ROGERIO SCHLEGEL; MAURÍCIO RUDNER HUERTAS
DA REPORTAGEM LOCAL

Projetos de vereadores acabam com mendigos, criam semana da moda e capital gastronômica e vetam venda de cigarro

O vereador Altamiro Cardoso (PPB) arrumou um jeito de acabar com os mendigos de São Paulo. Ele decidiu apresentar um projeto vetando o uso da expressão mendigo.
Se passar, pessoas mal vestidas continuarão dormindo sob pontes e pedindo esmola, só que já não serão mendigos, mas "moradores de rua".
Como essa, existem outras iniciativas da Câmara da capital paulista tentando empurrar a cidade para o Primeiro Mundo com a caneta.

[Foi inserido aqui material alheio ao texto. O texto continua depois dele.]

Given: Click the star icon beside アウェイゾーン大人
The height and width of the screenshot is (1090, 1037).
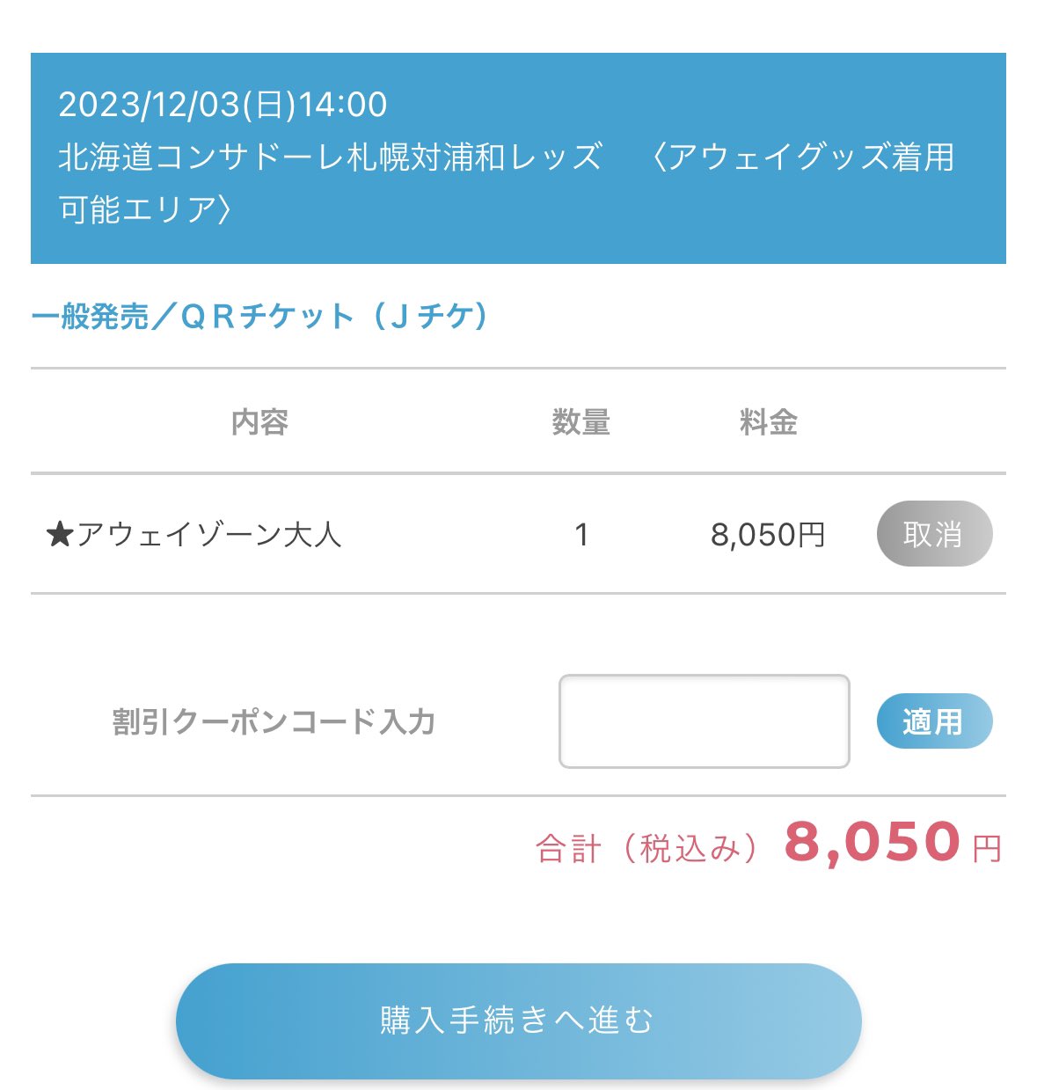Looking at the screenshot, I should [x=60, y=535].
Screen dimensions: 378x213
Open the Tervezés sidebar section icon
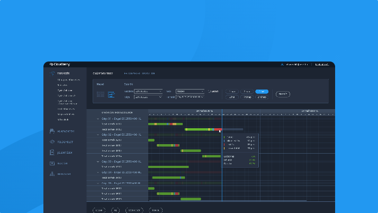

São leis e projetos que se multiplicaram na atual safra de vereadores, que assumiu em janeiro, e tentam levar o paulistano ao país das maravilhas artificialmente.
A cidade ganhou, por exemplo, o título de "capital mundial da gastronomia". Só que não houve eleição e ele foi oficializado pela própria Câmara, com o aval da representação comercial ou consular de vários países na cidade.
A honraria também esconde um engano: outras oito cidades do mundo também ganharam o título. Todas são "a" capital mundial da gastronomia, uma solução que respeita o bom-senso, mas atropela o bom português.
"É uma distorção desleal para iludir o consumidor", diz o chef Laurent Suaudeau, presidente da Associação Brasileira da Alta Gastronomia. "Depois, não somos nós que temos que dizer que somos bons. O negócio é trabalhar e deixar que os outros digam."
Se depender do Legislativo, São Paulo terá menos fumantes que qualquer cidade norte-americana, terá uma moda tão badalada quanto a de Milão e uma happy hour mais concorrida que a de Londres.
A realidade paulistana está longe disso. O fumante traga onde é proibido, o maior estilista da cidade mora em Paris e as pessoas preferem beber em casa para esquecer da violência das ruas.
"O que pode melhorar a cidade é a participação da sociedade e a ação consistente e fiscalizada do poder público", afirma a socióloga Vera Chaia, do Departamento de Política da PUC (Pontifícia Universidade Católica). "É a vivência cotidiana que transforma a cidade, não uma lei."
A intenção dos vereadores parece louvável, mas seu método é simplista.
Ivo Morganti (PFL), que propõe uma "lei seca" para os cigarros, impedindo fabricação e venda na capital, resume assim a inspiração de seu projeto: "O brasileiro às vezes têm dificuldade em aprender pela educação. Aí, o jeito é proibir".
A justificativa de Altamiro Cardoso, o vereador dos mendigos -ou melhor, dos moradores de rua-, não fica longe: "Por mais simples que seja o benefício a ser oferecido a essas vítimas da sociedade, não há dúvida de que, para elas, o mínimo muito representa".